| Task objective |
Rewrite the lines from the line with "Given: Expand the QA teste row chevron" to the line with "Looking at the" as a numbered list, omitting blank lines.

# Given entries start

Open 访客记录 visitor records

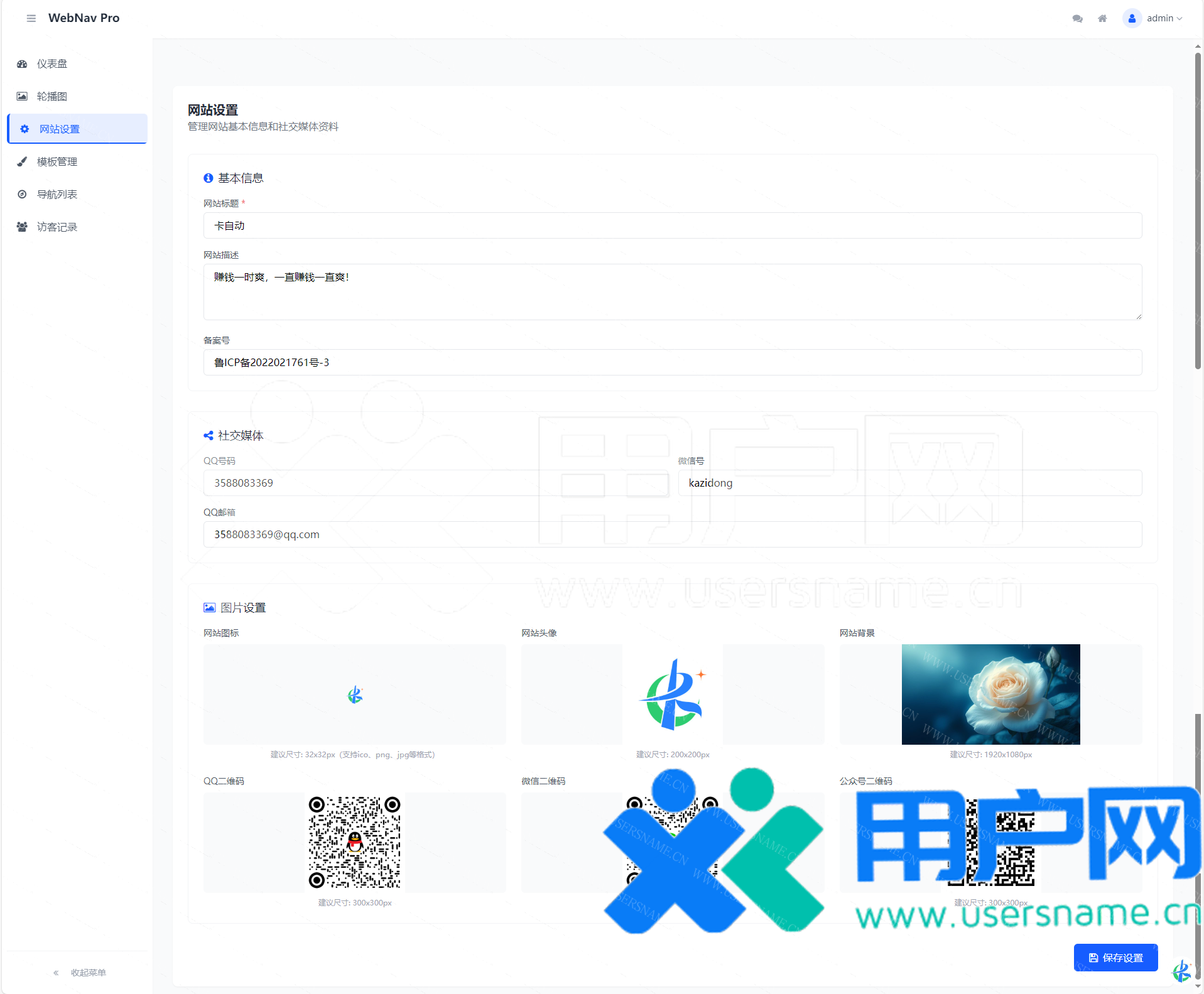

# Given entries end
# Given entries start

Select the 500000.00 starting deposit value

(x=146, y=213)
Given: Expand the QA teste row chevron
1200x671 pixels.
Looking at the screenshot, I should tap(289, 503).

# Given entries end

| Exercise output |
1. Given: Expand the QA teste row chevron
2. 1200x671 pixels.
3. Looking at the screenshot, I should tap(289, 503).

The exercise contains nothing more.